No matter what your specifications, this year Amazon Kindle is making a device to fit every need. Amazon currently offers 6 kinds of Kindle for the 2011 holiday season, ranging in price from $79 to $199. Depending on your choice of device, product specs for the “all-new Kindle family” cover everything from an extremely basic ebook reader to a long-awaited Kindle challenger for tablets like the iPad 2.
On the low end of the price spectrum, Kindle specs start with the basics. The $79 model is a 6” E-ink, no glare display with simple buttons and basic wireless for downloading ebooks. It is by far the cheapest e-reader for sale new on the market, with the 1st Edition Nook making a close second at $89.
The next class of Kindles is the touchscreen Kindles, Kindle Touch and Kindle Touch 3G. Added features include nearly double the storage space for ebooks and the simple-to-use “multi-touch” display. The basic model is $99. Or, for $149, you can get all the same Kindle features with free 3G wireless internet.
The Kindle Keyboard and Kindle Keyboard 3G are in the same price range and have all the same specs, except they trade the touchscreen for a complete mini-keyboard and scroll buttons.
Both the Kindle Touch and the Kindle Keyboards come with some fancy hidden features. The free 3G wireless internet allows basic web-browsing for email, social networking, and other simple sites. All the Kindles have audio, allowing them to double as MP3 players for audio books and even music. There is also a text-to-speech feature that will read out loud for you.

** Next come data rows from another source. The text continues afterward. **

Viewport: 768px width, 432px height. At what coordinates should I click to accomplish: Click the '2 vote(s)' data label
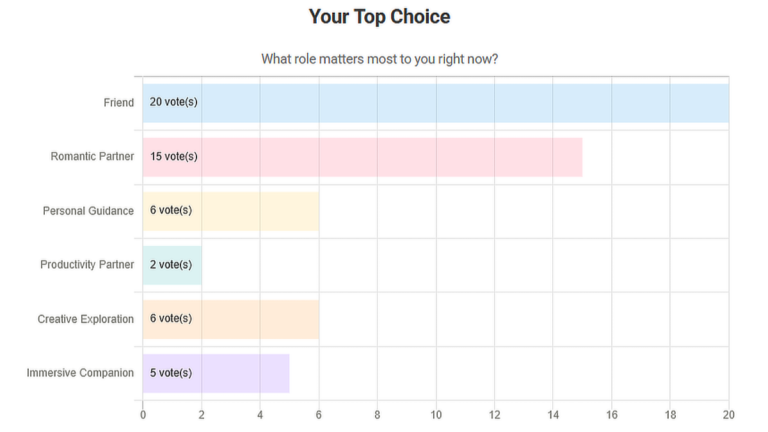tap(171, 264)
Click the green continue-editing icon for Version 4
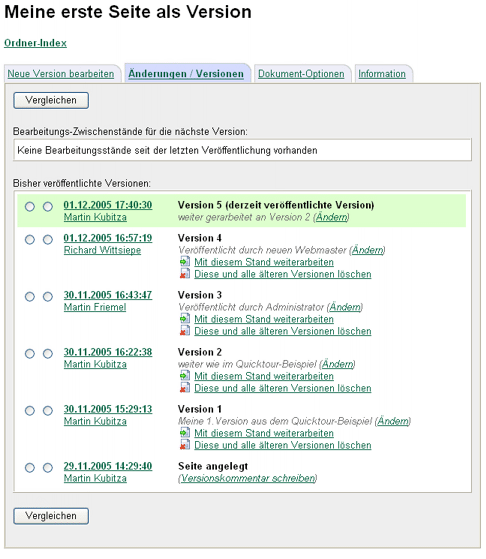The width and height of the screenshot is (486, 559). 184,262
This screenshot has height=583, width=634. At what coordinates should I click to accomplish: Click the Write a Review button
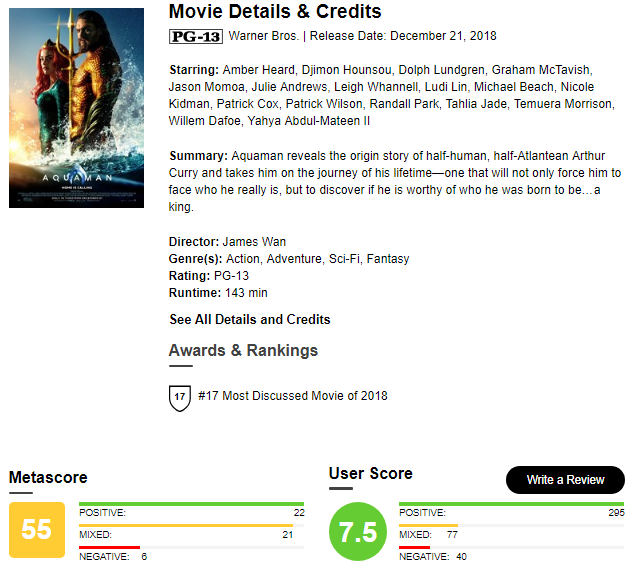click(x=565, y=480)
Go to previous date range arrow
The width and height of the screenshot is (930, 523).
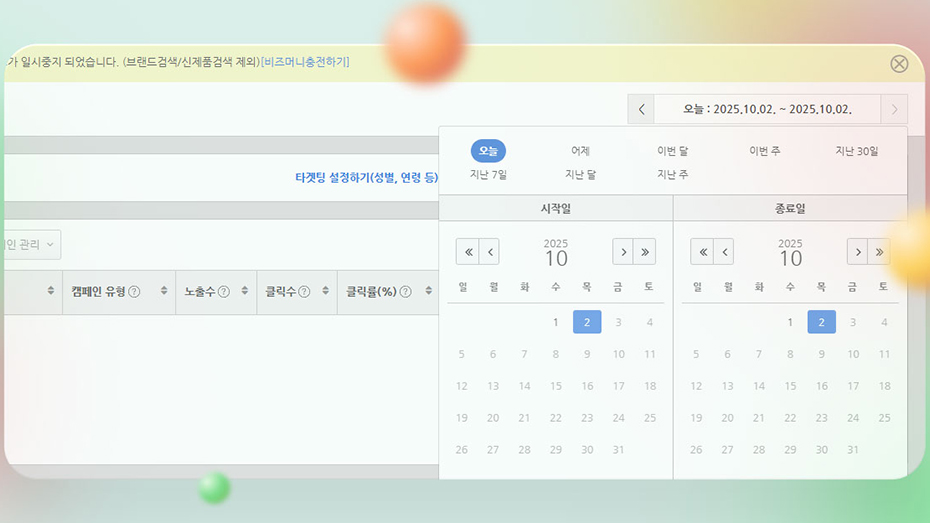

The newest feature is a lending feature that lets you send ebooks from your own Kindle library to other Kindle users for 14 days, so friends can share your books for free. Other features include the ability to quickly highlight or bookmark passages onscreen, a great function for students. Kindle Keyboards also let you take notes easily, and Kindle’s selection of e-version textbooks is growing daily.
But the top of Kindle features for this year is the Kindle Fire. The full-color 7” touchscreen device goes far beyond the realm of e-readers. Kindle specs for this device portray it as a one-stop media, internet, and entertainment portal, maybe even a replacement for tablets at large. If the Kindle Fire can do everything Amazon says it will do, the versatile device will bring you high-speed internet, streaming video, music, books, games and apps from Amazon’s new, extensive apps store, Cloud storage, automatic sync, and much more.
The Kindle Fire’s hardware is an Android tablet platform like the Nook Color and Samsung tablets, but reviews suggest the new Kindle will offer much more bang than its competitors for a radically lower price—only $199, reportedly less than it costs Amazon to manufacture. This is a startling contrast to the $500 iPad 2 and may be a hard market hit to the Nook Color and other $250-300 Android tablets.
Some drawbacks to the Kindle Fire may be a sacrifice of storage space and battery life, and, unlike some tablets, there is no camera or GPS capability. So Kindle Fire is not a perfect substitute for the iPad. But for users with simpler needs who long for a simpler interface, this new line of Kindle products may be right on the money.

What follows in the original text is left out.